I have the *Burris AR-P.E.P.R. QD Mount *for my AR and I love using it. I pulled a Burris Fullfield II off my 30'06 and I've been using it as my scope. I also sometimes use a Sightmark Sure Shot Reflex Sight with Quick-Detach.

http://www.burrisoptics.com/arpepr.html


----------



## Rdubya (Aug 30, 2012)

+1 on the P.E.R.P...I put a Nikon coyote special on mine and love it! I didn't go with the QD to save a few $$, I dont remove it very often anyway. The only thing I wish the coyote special had is an illuminated reticle for those shots at dusk and dawn.

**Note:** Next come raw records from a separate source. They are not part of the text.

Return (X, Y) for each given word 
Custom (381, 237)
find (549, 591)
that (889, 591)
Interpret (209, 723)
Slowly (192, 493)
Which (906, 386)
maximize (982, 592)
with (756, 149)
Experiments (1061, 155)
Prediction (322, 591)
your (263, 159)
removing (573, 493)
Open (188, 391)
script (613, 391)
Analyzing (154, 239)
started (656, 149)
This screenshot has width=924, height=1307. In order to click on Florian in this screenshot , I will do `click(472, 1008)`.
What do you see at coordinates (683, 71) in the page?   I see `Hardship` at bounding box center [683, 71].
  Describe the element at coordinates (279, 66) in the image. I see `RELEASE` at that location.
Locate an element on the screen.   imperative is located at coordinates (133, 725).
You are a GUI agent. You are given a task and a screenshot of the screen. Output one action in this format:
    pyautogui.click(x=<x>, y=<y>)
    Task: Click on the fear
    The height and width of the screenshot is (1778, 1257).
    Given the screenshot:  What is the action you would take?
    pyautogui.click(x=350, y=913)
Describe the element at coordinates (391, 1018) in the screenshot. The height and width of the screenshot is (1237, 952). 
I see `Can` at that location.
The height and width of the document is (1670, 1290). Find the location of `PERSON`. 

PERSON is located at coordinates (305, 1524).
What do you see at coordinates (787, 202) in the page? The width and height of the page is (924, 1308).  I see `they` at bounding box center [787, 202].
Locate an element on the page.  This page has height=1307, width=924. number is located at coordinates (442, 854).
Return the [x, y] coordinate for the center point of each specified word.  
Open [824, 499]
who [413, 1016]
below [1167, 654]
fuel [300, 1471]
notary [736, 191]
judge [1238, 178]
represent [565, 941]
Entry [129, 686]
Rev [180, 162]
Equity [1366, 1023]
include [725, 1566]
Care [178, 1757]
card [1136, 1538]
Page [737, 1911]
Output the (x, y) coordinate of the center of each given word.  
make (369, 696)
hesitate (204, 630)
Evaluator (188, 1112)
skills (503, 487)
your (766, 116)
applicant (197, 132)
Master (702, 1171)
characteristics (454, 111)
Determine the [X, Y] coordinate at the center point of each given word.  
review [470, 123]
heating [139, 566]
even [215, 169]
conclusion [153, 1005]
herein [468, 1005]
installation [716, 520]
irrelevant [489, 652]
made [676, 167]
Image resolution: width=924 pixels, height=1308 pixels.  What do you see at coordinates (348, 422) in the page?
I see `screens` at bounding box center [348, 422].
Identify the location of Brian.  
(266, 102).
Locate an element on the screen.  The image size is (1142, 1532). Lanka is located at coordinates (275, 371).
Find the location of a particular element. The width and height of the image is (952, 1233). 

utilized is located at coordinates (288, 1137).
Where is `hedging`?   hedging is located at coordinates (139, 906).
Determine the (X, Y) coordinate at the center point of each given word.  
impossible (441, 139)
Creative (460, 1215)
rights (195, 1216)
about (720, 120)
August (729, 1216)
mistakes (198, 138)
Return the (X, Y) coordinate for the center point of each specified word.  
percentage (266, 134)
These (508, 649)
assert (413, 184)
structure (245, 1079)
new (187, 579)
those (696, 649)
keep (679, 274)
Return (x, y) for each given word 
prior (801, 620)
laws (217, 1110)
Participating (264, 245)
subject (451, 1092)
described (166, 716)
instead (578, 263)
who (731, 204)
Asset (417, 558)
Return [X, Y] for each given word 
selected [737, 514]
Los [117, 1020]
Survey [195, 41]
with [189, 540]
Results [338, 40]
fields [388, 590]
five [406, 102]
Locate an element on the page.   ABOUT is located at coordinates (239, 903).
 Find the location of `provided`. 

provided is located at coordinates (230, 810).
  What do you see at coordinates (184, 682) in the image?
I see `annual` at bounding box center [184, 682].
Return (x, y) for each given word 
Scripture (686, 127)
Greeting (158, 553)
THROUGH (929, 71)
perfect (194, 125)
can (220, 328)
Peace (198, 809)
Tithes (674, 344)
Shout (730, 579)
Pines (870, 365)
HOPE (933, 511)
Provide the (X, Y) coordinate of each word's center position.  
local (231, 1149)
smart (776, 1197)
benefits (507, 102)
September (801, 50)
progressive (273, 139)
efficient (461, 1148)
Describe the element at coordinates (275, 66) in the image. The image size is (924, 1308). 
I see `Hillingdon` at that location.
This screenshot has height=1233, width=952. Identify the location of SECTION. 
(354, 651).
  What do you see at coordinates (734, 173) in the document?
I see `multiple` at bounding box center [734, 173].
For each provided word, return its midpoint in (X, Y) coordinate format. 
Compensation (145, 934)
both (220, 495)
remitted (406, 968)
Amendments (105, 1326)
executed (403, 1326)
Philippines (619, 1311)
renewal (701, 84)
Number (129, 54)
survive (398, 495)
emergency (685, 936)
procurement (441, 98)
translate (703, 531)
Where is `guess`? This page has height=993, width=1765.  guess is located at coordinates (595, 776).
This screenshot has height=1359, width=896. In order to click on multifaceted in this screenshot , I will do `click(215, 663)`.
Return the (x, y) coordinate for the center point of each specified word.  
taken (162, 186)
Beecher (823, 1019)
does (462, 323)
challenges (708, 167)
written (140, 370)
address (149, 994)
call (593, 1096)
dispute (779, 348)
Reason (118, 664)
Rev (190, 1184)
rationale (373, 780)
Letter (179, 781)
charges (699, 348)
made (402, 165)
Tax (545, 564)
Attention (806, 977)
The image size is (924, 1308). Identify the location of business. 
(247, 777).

Otherwise it is an awsome scope, I have been dropping prairrie dogs at 400-500 yards!


----------



## youngdon (Mar 10, 2010)

I have a P.E.P.R. also it is a nice set up. Even the standard model is fairly quick to take off. My other AR has mini-risers and they work the same. Easy on easy off.


----------



## knapper (Feb 5, 2010)

Larue tactial has a riser quick release mount that I have moved during a match due to the difference in eye relife changing for shooting prone and the adgustment did not change the point of impact. I was still the same amount off center and was able to correct the zero and shoot a good match.


----------



## Jonbnks (Jan 21, 2012)

I was looking on joeboboutfitters and they have the Burris AR-P.E.P.R Mount on sale for $69.95.
http://www.joeboboutfitters.com/category_s/307.htm?searching=Y&sort=13&cat=307&show=40&page=2

That price is sure cheaper than what I paid for mine.


----------



## El Gato Loco (Jan 15, 2010)

Larue makes a nice setup but it's pricy.

http://www.laruetactical.com/larue-tactical-obr-qd-scope-mount

I run a PEPR myself.... it's a great piece. I didn't even know they made a quick release option until I read this post....


----------



## youngdon (Mar 10, 2010)

Nikon has a $30 rebate on scopes if your budget will allow. You'll end up with a quality scope for it. I run a straight 4x on one of mine, it gives me enough magnification and a wiiiiide field of view.


----------



## fr3db3ar (Aug 6, 2011)

I run the Buckmaster and Coyote special in 4.5 - 14.

4.5 is ok for close work and I keep it on that most of the time but if there is something further out or I'm at the range I crank it up to 14 for my old tired eyes.


----------



## krubbor (Sep 1, 2012)

So this is what I came up with on your advise


----------



## krubbor (Sep 1, 2012)

My additions


----------



## El Gato Loco (Jan 15, 2010)

Looking SWEET man. Got that scope up and forward right where you need it. Real nice work!


----------



## bones44 (Jan 7, 2011)

Sweet setup !!


----------